I've said it before, and it's worth saying again: whenever somebody accuses you of an action or motivation you know damn well you didn't do or didn't think, they are merely showing you what THEY would do or think. Realizing that, I felt sad for her.

Here is the gist of the conversation: we were talking about the new year and the old--2011 was a year of some changes, some ups and downs. I mentioned that my state of mind nowadays is generally good but that sometimes I just feel a tremendous sadness, not over anything specific--in some moments I simply feel sadness, loss, grief. (This doesn't bother me, incidentally; when I was drinking, this kind of thing did, but sober, I've learned to deal with my feelings. They're just feelings. I could have just as easily said in some moments I feel great ecstasy, especially lately as my spiritual and creative lives have lifted off.)

But she mistook my meaning, assumed I was talking about my marriage, and then said the astonishing thing: "I understand. Just stay put and stay secure until you find THE ONE."

This clashes so much with how I look at things and how I'd ever treat someone that I honestly didn't know what to say and finally I mumbled something lame about there not being any such a thing as a "one" and that I love my wife. (And by that I meant I don't think having an expectation about "THE ONE" is realistic: there are ONES who come into and out of your life, filling different needs at different times, some romantic relationships, most not; no single person can be all things at all times; marriage doesn't work that way--ultimately it is the marriage itself that keeps you together, a commitment to mutual regard and respect and to doing whatever it takes to make it work.)

Which is why I would never stay put in a relationship if I were looking to replace my partner. I can't think of anything more unfair. If I'm going to leave, I'm not going to let her think everything is just fine, and I'm not going to continue reaping the benefits of the relationship until there's a convenient time to depart (i.e., when I've found her replacement). If I've decided to leave, the only fair thing to do is leave, and leave now. Anything else is nothing but selfish.

Don't misunderstand me: I'm not judging women, say, who stay in a bad marriage temporarily because they don't have a job, or if there are kids to consider. In my case, there are no children, I'm gainfully employed, and I have enough savings to do just fine.

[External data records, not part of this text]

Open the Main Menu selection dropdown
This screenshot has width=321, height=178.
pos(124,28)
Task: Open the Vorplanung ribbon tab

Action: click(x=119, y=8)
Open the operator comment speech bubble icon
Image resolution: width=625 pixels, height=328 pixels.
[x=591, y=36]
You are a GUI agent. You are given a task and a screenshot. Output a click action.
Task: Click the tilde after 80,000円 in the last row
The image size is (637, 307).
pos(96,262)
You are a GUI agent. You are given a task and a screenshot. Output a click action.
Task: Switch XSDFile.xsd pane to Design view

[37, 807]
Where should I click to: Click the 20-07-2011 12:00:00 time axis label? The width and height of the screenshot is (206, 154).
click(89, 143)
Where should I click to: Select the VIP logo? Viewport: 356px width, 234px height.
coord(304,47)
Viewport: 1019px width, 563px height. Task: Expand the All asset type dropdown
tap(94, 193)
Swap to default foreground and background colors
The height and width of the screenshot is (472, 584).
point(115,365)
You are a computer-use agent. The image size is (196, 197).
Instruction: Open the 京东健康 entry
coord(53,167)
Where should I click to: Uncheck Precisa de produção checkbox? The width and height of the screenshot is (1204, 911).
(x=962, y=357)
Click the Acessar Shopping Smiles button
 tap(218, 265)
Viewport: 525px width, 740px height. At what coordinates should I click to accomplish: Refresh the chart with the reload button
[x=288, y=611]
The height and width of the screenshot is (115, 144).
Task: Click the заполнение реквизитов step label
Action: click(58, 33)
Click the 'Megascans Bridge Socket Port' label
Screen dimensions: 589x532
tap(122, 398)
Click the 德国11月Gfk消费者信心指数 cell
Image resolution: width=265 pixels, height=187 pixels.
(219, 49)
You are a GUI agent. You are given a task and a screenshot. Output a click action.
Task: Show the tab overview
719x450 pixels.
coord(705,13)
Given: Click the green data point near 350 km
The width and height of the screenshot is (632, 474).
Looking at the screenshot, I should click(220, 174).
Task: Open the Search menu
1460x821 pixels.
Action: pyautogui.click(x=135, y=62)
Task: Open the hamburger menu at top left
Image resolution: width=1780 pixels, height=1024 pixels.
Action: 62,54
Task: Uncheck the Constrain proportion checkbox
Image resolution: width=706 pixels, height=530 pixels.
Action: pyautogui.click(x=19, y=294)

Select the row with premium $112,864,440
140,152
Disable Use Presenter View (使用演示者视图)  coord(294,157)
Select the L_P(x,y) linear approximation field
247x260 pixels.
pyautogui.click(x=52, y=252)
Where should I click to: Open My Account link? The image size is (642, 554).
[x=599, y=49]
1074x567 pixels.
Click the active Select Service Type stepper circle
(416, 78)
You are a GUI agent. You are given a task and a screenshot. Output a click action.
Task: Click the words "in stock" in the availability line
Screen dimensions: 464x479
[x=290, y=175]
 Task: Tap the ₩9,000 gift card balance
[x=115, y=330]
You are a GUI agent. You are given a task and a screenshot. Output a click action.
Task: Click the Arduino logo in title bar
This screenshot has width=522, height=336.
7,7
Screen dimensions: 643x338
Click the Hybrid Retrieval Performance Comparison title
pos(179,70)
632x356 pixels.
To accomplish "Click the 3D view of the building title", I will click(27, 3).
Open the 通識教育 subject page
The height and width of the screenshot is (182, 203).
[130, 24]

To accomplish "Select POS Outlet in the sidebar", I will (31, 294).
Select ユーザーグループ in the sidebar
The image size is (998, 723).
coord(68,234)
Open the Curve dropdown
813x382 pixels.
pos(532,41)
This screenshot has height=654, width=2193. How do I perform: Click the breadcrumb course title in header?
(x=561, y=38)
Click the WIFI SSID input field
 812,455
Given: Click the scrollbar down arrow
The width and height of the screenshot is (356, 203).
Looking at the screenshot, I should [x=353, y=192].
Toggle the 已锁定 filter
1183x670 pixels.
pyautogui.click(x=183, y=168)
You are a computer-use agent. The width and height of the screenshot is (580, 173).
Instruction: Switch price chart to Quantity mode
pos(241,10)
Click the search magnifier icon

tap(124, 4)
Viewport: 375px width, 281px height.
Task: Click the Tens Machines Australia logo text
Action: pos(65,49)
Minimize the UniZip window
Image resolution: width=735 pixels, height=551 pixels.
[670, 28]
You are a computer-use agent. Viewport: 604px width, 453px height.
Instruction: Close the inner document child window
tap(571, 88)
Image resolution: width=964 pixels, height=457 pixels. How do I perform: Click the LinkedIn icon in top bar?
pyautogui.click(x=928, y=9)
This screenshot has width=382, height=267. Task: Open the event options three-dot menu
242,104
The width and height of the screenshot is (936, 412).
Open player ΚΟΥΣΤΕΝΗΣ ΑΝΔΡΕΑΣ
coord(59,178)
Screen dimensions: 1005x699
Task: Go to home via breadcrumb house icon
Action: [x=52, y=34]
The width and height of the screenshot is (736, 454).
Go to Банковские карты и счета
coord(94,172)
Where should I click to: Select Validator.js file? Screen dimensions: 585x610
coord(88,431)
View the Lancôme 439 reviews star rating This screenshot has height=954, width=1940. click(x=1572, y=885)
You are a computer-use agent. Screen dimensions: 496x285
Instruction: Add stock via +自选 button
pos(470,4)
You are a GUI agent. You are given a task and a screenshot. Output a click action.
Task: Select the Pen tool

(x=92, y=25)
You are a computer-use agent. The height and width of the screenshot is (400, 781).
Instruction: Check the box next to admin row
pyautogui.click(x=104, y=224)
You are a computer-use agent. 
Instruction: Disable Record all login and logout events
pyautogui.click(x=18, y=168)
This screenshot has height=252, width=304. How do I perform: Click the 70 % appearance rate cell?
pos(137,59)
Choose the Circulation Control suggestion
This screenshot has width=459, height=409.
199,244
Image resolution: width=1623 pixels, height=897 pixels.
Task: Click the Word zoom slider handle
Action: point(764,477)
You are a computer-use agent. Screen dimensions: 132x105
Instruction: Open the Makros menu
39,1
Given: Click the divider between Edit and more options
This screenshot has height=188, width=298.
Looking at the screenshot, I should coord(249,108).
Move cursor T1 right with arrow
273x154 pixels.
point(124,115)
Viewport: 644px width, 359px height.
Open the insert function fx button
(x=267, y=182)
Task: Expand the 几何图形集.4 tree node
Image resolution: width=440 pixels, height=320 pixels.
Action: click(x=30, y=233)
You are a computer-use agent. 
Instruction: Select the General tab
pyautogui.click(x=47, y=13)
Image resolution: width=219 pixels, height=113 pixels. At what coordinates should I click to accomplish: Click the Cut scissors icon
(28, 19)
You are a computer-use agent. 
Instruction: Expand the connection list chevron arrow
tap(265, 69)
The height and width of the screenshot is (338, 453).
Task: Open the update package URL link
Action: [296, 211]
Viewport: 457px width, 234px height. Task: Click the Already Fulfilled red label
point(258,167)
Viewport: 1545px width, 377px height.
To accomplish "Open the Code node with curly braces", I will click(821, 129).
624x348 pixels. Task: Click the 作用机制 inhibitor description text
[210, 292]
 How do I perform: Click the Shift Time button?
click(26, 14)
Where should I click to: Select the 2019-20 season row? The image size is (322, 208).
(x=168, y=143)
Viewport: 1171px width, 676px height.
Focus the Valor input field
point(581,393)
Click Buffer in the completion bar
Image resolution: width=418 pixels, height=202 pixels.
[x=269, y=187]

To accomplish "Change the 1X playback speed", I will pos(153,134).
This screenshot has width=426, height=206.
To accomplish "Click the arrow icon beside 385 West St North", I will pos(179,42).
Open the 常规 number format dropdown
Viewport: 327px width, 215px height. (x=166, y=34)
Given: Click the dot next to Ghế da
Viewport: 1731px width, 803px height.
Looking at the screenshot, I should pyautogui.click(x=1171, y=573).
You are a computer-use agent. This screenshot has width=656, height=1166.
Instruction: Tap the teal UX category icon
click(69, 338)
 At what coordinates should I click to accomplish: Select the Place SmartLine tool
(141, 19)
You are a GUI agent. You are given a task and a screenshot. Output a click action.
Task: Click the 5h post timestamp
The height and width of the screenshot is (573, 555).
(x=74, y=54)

No, I stay in my marriage because I love my wife, and I choose her. This means I choose the downs with the ups, the bad with the good, the sickness and the health, all of it; and I don't have any "pie in the sky" expectations about "THE ONE"--perfection and a constant state of infatuation every waking moment. (At least I'm guessing this is what my friend means since at present she's in the honeymoon phase of a new relationship, having left a long-term partner for this new person.)

And so I wound up feeling sad for her, although now I think I may understand her better, why she tends to act out when she's angry or disappointed. I love her dearly, but I would hate to live in her head. Then again, she'd probably laugh and agree she doesn't always like being in her own head. Oh, well, we are each on our own different paths.

I read a letter this morning that John Steinbeck wrote to his son Thom after receiving a letter from the boy in which he'd confessed he'd fallen in love:
"There are several kinds of love. One is a selfish, mean, grasping, egotistical thing which uses love for self-importance. This is the ugly and crippling kind. The other is an outpouring of everything good in you—of kindness and consideration and respect—not only the social respect of manners but the greater respect which is recognition of another person as unique and valuable. The first kind can make you sick and small and weak but the second can release in you strength, and courage and goodness and even wisdom you didn’t know you had."
Acting out of love is the noblest thing a person can ever do, and Chelle brings this out of me all the time. With her, I have become a better person.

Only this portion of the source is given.